PAMI has a structural insufficiency of resources - IDESA

Report Nº: 80815/05/2019

PAMI has a structural insufficiency of resources

The health coverage of retirees receives few resources given the high elderlies’ health care demand. Keeping the influx of retirees in the scheme will aggravate the shortage. A recent policy change promoting that people preserve the health coverage associated with their job when they retire will improve sustainability. The health coverage of social security in […]

The health coverage of social security in Argentina has a particularity. People who work in the private sector and the national public sector contribute during their working life to a sickness fund (obra social). It is about 9 million salaried workers in private companies and the national public sector. Of these, a third derives its social security contribution to a prepaid medicine company (through the so-called “contribution derivation “). However, when they retire, their affiliation to the obra social automatically stop and a new membership starts in PAMI (the health coverage scheme for the retirees and pensioners).
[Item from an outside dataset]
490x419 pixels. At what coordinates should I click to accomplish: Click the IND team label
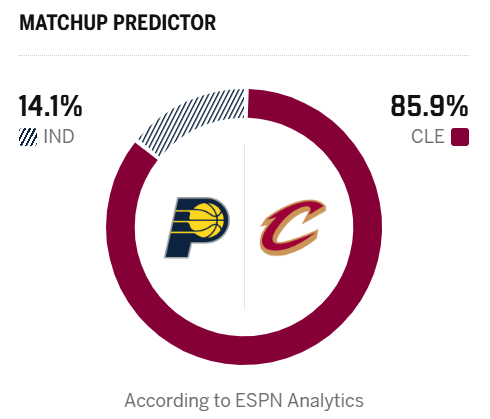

For many people, especially those with medium and high incomes, the passage to PAMI means a quality decrease in medical services. Proof of this is that recently the Justice (in the case “Users and Consumers United v. UPCN”) decided to order an obra social to refrain from stopping the affiliation to members who retire and have not communicated their willingness to move to PAMI. The sentence is so hard that it orders the obra social to offer re-affiliation to those who had been transferred to the PAMI even if they had not promoted a legal action.

Why go to PAMI implies worse quality medical services? The level of per capita resources of each type of coverage scheme shed some light on the answer. According to estimations based on data from the AFIP (tax agency) and the PAMI, it is observed that:

  • The obras sociales scheme for the active worker has AR$1,400 per capita per month.
  • The PAMI has AR$ 2,500 per capita per month.
  • Therefore PAMI has twice as many resources as the obras sociales scheme, but to serve older adults, it needs at least 4 times more resources per person.

These data show that the PAMI suffers from a structural insufficiency of resources per capita. If bureaucratization and management deficiencies are added to this financial inconsistency, the low quality of services suffered by the elderlies is explained. Thus, the coverage rule that automatically affiliates all new retirees to PAMI threatens the financial sustainability and medical quality of the social security health system. If the acceleration of demographic aging is also considered, preserving this coverage rule with insufficient financing puts at risk the future health –economic and personal– of all retirees.

In response, the national authorities made a simple decision but with a high potential impact in favor of financial consistency. They increased the value of the capita that PAMI transfers to the obras sociales when the people who retire decide to stay in their obra social. This amount was outdated at just AR$ 198 per person per month. Now it will be AR$ 1,365 per month. With the ruling of the Justice prohibiting from forcing the new retirees to join PAMI plus this update of the capita that PAMI transfers to the obras sociales for the retirees that remain in them, the elderlies will have higher possibilities of maintaining the health coverage they had during their working life. Even those who make “contribution derivation” to a prepaid health care companies could be able to derivate the PAMI capita to the same prepaid paying only the difference with the price of the health plan.

This measure strengthens the financial coverage of the social security. First, the high cost of retirees will be financed by the low spending of the working population that is younger. Furthermore, retirees who choose not to join PAMI take with them only their capita, which is an average value, meaning that it does not destabilize financially the rest of the retirees who remain in PAMI. Likewise, retirees themselves can supplement the PAMI capita with out-of-pocket payments to obtain better services.

The social security system, both in its pension component (ANSES) and in the health coverage of old age (PAMI), is in crisis. Therefore it needs profound reforms. This administrative change is far from solving the most severe problems. But it demonstrates how small changes can make improvements to financial sustainability. ANSES should emulate to PAMI with these simple but with relevant impacts methods.